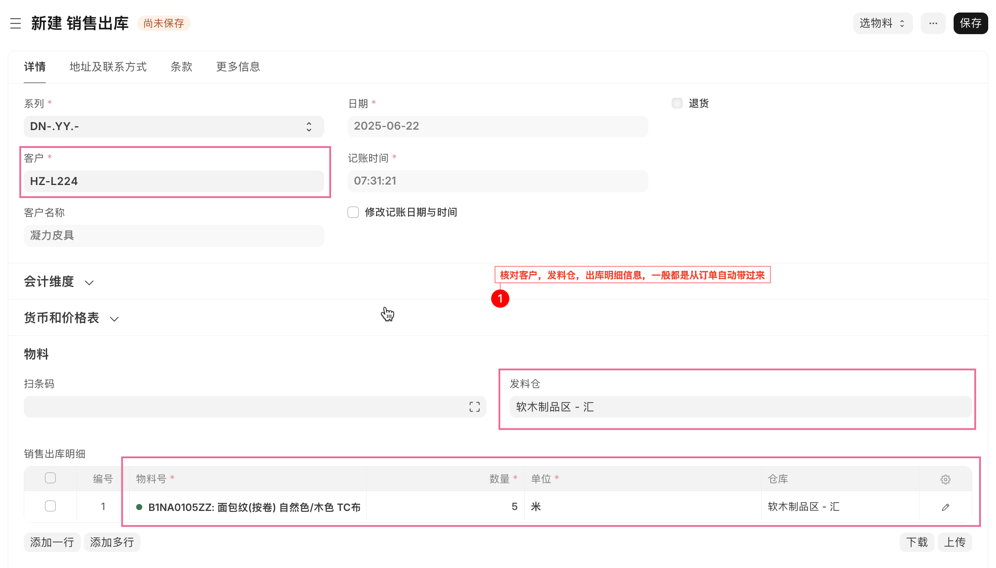Click the 下载 button below the table
Screen dimensions: 996x568
pyautogui.click(x=917, y=542)

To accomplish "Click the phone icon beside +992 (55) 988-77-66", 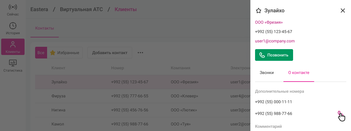I will (339, 113).
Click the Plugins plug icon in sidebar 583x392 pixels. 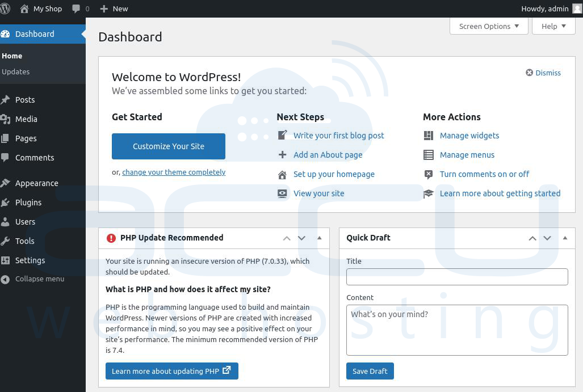point(5,203)
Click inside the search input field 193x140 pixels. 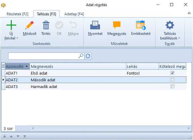click(x=43, y=56)
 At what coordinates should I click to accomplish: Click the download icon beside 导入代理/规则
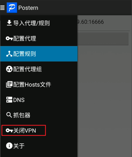9,23
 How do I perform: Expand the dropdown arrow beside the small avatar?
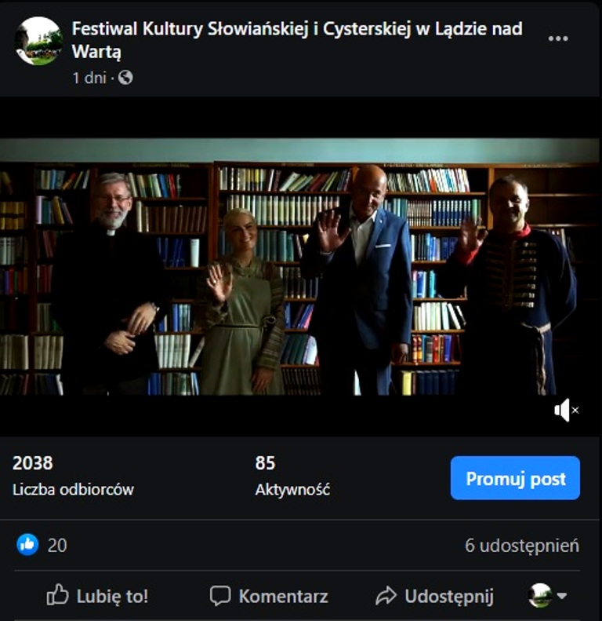click(x=562, y=595)
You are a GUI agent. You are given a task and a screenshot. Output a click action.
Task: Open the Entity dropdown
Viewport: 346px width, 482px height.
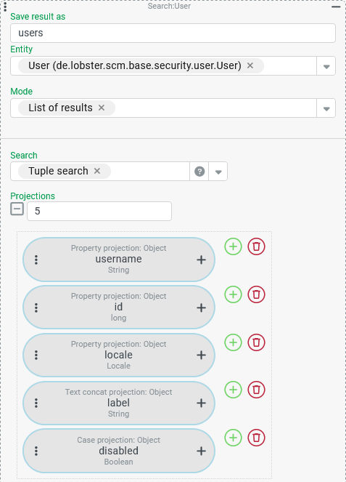click(326, 66)
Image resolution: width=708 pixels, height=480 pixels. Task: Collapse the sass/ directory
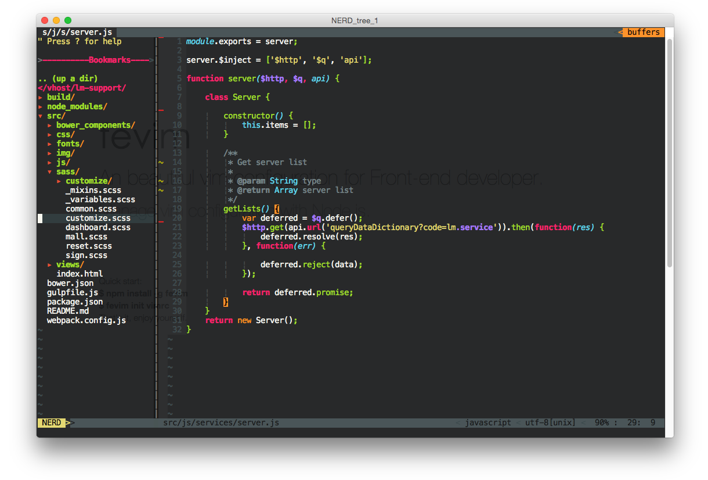[50, 172]
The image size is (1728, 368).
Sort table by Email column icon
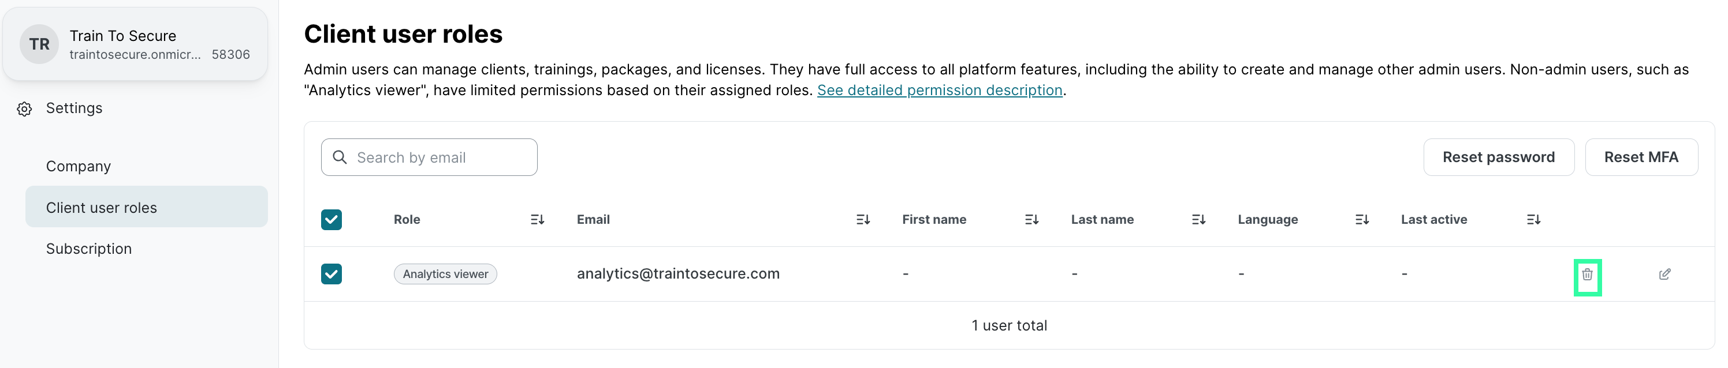863,220
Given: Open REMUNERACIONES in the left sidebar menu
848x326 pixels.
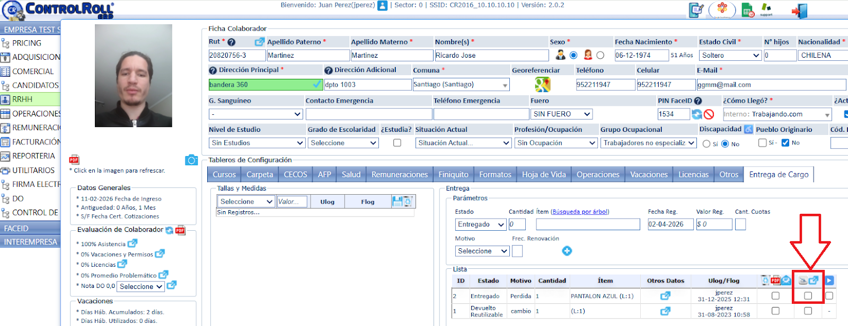Looking at the screenshot, I should 35,128.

◇ ◇ ◇

**WORK ITEM**
Across all lines above, count those with the string "Open". Only the number is wanted.

**WRITTEN ANSWER**
2